- Requirement: Please copy exactly the lines from the one containing "Where should I click to: Toggle" to the end of the entries, both included, and nothing else. Omit every picture.

- Data in this exercise:

'''

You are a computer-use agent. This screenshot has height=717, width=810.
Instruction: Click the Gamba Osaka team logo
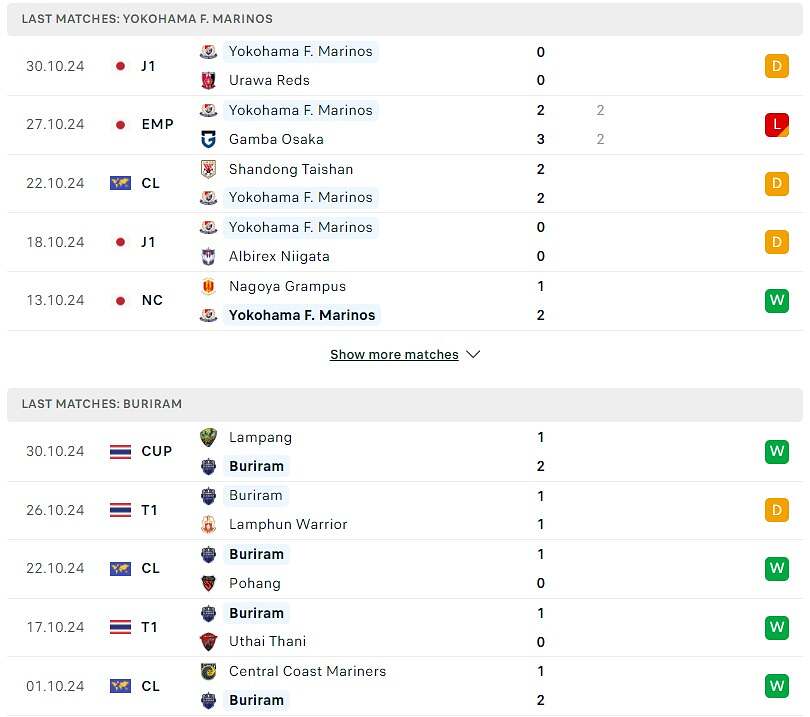(x=208, y=139)
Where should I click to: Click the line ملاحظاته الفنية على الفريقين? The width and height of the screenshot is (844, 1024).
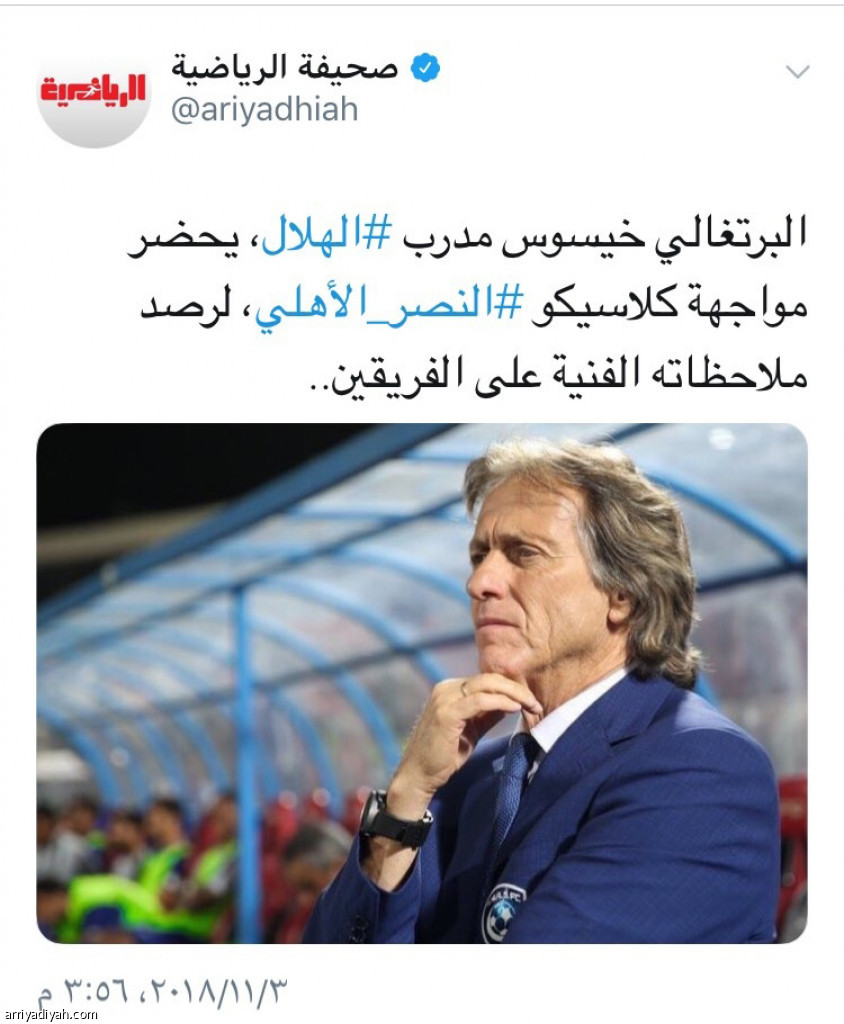559,379
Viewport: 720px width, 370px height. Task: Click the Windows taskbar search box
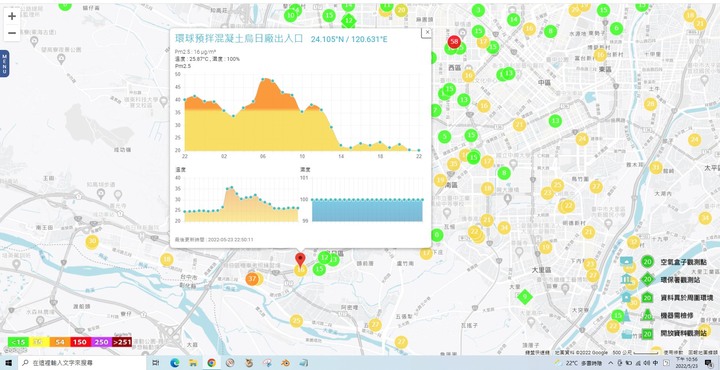point(83,363)
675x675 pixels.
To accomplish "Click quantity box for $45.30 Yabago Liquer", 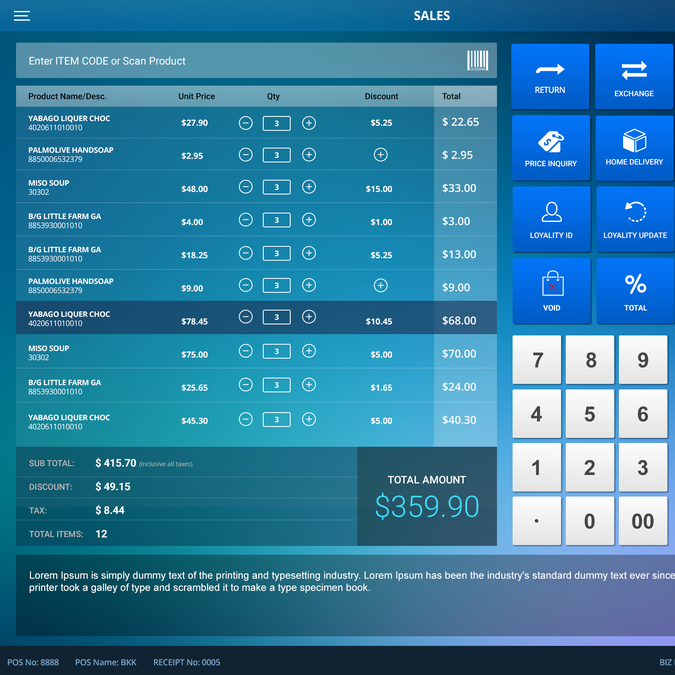I will [277, 420].
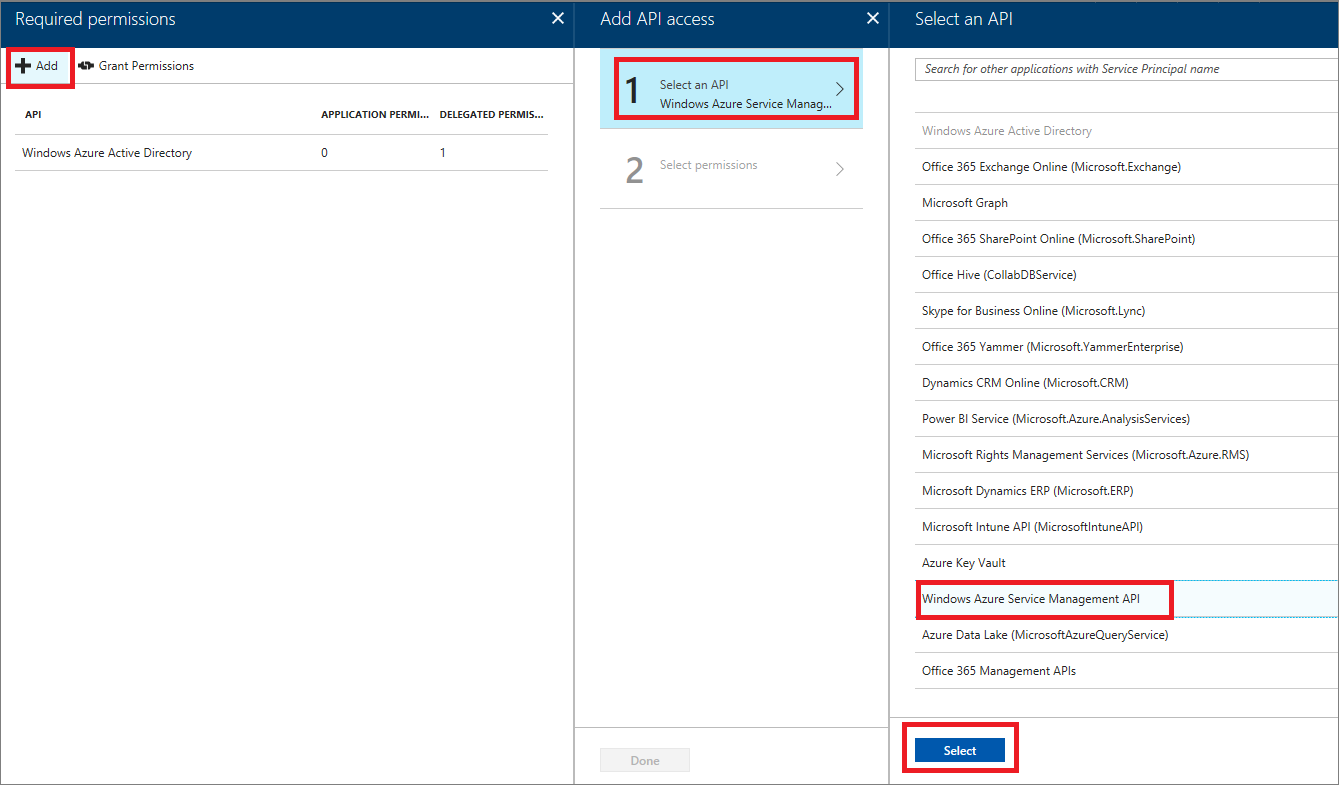This screenshot has height=785, width=1339.
Task: Click the blue Select button
Action: (x=959, y=749)
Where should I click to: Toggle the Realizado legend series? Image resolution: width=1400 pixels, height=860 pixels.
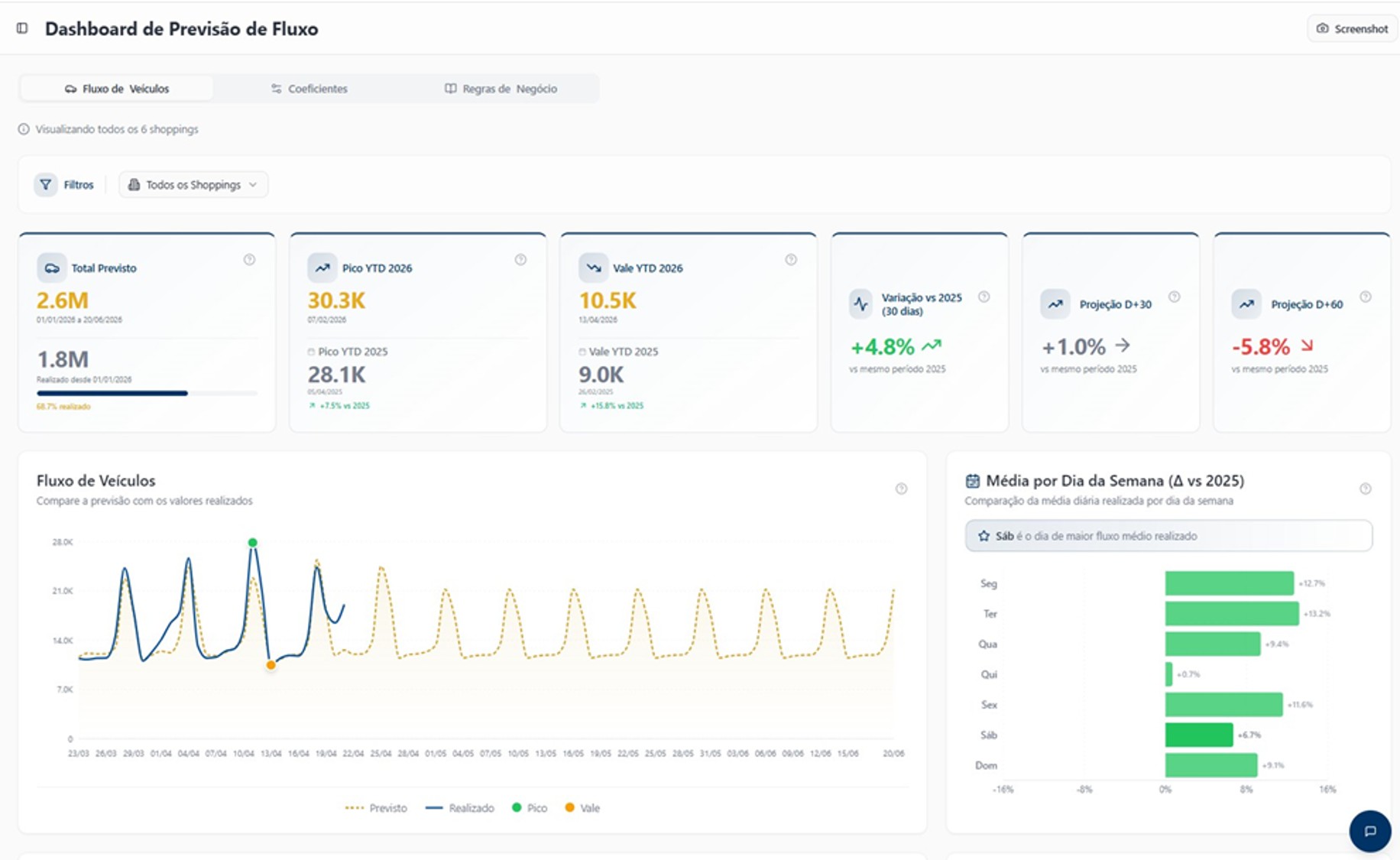click(x=460, y=808)
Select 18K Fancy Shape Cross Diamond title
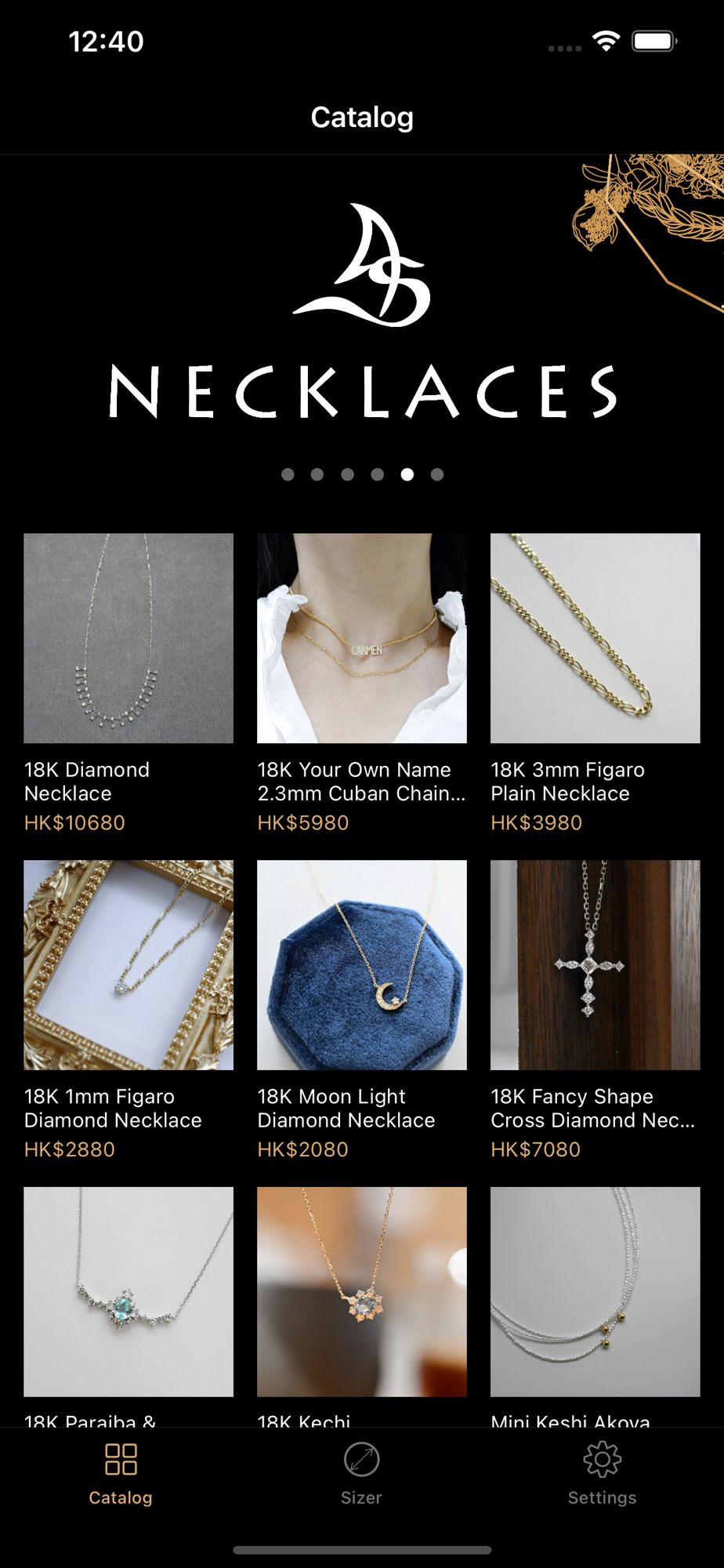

'''

- Result of this exercise:
Where should I click to: Toggle the Realizado legend series? Image resolution: width=1400 pixels, height=860 pixels.
click(x=460, y=808)
Select 18K Fancy Shape Cross Diamond title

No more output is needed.